**Exercise directions**:
Set down the records again. Every word and mark must match exactly.

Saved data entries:
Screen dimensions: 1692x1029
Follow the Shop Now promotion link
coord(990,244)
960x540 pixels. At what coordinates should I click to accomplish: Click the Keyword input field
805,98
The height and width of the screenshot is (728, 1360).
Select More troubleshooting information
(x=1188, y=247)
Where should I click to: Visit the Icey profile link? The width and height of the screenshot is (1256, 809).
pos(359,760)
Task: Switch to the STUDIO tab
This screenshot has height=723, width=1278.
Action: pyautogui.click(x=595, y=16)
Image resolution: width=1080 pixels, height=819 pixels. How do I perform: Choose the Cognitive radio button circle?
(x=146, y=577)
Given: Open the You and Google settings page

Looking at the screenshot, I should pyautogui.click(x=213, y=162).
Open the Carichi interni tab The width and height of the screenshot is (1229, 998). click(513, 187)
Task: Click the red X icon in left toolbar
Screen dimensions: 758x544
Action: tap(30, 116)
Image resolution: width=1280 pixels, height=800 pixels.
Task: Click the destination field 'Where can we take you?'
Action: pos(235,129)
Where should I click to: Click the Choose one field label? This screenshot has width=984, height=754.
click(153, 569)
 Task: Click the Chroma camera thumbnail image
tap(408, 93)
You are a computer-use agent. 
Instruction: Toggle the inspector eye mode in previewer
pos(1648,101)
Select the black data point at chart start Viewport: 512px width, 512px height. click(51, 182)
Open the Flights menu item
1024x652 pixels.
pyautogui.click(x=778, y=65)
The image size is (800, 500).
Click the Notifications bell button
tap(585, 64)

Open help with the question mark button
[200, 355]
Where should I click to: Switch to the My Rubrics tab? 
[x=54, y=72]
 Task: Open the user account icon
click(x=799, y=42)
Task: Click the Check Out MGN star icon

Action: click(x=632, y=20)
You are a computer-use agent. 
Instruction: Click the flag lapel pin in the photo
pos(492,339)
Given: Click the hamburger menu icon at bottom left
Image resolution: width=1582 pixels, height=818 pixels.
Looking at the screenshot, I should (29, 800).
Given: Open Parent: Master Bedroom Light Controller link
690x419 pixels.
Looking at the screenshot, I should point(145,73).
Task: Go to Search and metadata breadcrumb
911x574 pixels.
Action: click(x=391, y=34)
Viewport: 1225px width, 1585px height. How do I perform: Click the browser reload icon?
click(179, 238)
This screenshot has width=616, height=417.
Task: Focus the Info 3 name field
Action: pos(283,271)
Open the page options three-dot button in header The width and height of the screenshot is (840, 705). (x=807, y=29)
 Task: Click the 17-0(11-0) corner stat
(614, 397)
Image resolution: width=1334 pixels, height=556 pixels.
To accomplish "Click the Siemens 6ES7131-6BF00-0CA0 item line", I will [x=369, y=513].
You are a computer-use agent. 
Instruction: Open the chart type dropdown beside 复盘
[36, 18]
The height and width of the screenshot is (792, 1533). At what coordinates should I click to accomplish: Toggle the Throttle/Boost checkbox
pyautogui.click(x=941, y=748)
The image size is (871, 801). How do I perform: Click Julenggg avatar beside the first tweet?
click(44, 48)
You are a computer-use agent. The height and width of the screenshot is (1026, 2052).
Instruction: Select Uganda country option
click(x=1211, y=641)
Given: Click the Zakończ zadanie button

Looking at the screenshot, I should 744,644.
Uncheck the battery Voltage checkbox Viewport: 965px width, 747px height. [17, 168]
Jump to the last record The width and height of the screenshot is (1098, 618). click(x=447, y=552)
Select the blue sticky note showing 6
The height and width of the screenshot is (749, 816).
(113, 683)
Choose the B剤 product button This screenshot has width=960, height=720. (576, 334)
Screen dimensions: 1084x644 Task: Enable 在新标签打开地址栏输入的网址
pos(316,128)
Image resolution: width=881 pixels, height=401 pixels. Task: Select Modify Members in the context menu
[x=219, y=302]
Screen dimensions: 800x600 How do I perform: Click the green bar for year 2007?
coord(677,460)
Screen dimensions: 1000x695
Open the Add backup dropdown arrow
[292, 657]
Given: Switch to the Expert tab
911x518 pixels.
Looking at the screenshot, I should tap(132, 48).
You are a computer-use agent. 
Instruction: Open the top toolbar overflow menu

**Output for this task**:
Screen dimensions: 1692x1029
Follow the Shop Now promotion link
coord(990,244)
960x540 pixels. At what coordinates should I click to accomplish: Click the Keyword input field
805,98
The height and width of the screenshot is (728, 1360).
Select More troubleshooting information
(x=1188, y=247)
Where should I click to: Visit the Icey profile link? The width and height of the screenshot is (1256, 809).
pos(359,760)
Task: Switch to the STUDIO tab
This screenshot has height=723, width=1278.
Action: pyautogui.click(x=595, y=16)
Image resolution: width=1080 pixels, height=819 pixels. How do I perform: Choose the Cognitive radio button circle?
(x=146, y=577)
Given: Open the You and Google settings page

Looking at the screenshot, I should pyautogui.click(x=213, y=162).
Open the Carichi interni tab The width and height of the screenshot is (1229, 998). click(513, 187)
Task: Click the red X icon in left toolbar
Screen dimensions: 758x544
Action: tap(30, 116)
Image resolution: width=1280 pixels, height=800 pixels.
Task: Click the destination field 'Where can we take you?'
Action: pos(235,129)
Where should I click to: Click the Choose one field label? This screenshot has width=984, height=754.
click(153, 569)
 Task: Click the Chroma camera thumbnail image
tap(408, 93)
You are a computer-use agent. 
Instruction: Toggle the inspector eye mode in previewer
pos(1648,101)
Select the black data point at chart start Viewport: 512px width, 512px height. click(51, 182)
Open the Flights menu item
1024x652 pixels.
pyautogui.click(x=778, y=65)
The image size is (800, 500).
Click the Notifications bell button
tap(585, 64)

Open help with the question mark button
[200, 355]
Where should I click to: Switch to the My Rubrics tab? 
[x=54, y=72]
 Task: Open the user account icon
click(x=799, y=42)
Task: Click the Check Out MGN star icon

Action: click(x=632, y=20)
You are a computer-use agent. 
Instruction: Click the flag lapel pin in the photo
pos(492,339)
Given: Click the hamburger menu icon at bottom left
Image resolution: width=1582 pixels, height=818 pixels.
Looking at the screenshot, I should (29, 800).
Given: Open Parent: Master Bedroom Light Controller link
690x419 pixels.
Looking at the screenshot, I should point(145,73).
Task: Go to Search and metadata breadcrumb
911x574 pixels.
Action: click(x=391, y=34)
Viewport: 1225px width, 1585px height. How do I perform: Click the browser reload icon?
click(179, 238)
This screenshot has width=616, height=417.
Task: Focus the Info 3 name field
Action: pos(283,271)
Open the page options three-dot button in header The width and height of the screenshot is (840, 705). (x=807, y=29)
 Task: Click the 17-0(11-0) corner stat
(614, 397)
Image resolution: width=1334 pixels, height=556 pixels.
To accomplish "Click the Siemens 6ES7131-6BF00-0CA0 item line", I will [x=369, y=513].
You are a computer-use agent. 
Instruction: Open the chart type dropdown beside 复盘
[36, 18]
The height and width of the screenshot is (792, 1533). At what coordinates should I click to accomplish: Toggle the Throttle/Boost checkbox
pyautogui.click(x=941, y=748)
The image size is (871, 801). How do I perform: Click Julenggg avatar beside the first tweet?
click(44, 48)
You are a computer-use agent. The height and width of the screenshot is (1026, 2052).
Instruction: Select Uganda country option
click(x=1211, y=641)
Given: Click the Zakończ zadanie button

Looking at the screenshot, I should 744,644.
Uncheck the battery Voltage checkbox Viewport: 965px width, 747px height. [17, 168]
Jump to the last record The width and height of the screenshot is (1098, 618). click(x=447, y=552)
Select the blue sticky note showing 6
The height and width of the screenshot is (749, 816).
(113, 683)
Choose the B剤 product button This screenshot has width=960, height=720. (576, 334)
Screen dimensions: 1084x644 Task: Enable 在新标签打开地址栏输入的网址
pos(316,128)
Image resolution: width=881 pixels, height=401 pixels. Task: Select Modify Members in the context menu
[x=219, y=302]
Screen dimensions: 800x600 How do I perform: Click the green bar for year 2007?
coord(677,460)
Screen dimensions: 1000x695
Open the Add backup dropdown arrow
[292, 657]
Given: Switch to the Expert tab
911x518 pixels.
Looking at the screenshot, I should tap(132, 48).
You are a computer-use agent. 
Instruction: Open the top toolbar overflow menu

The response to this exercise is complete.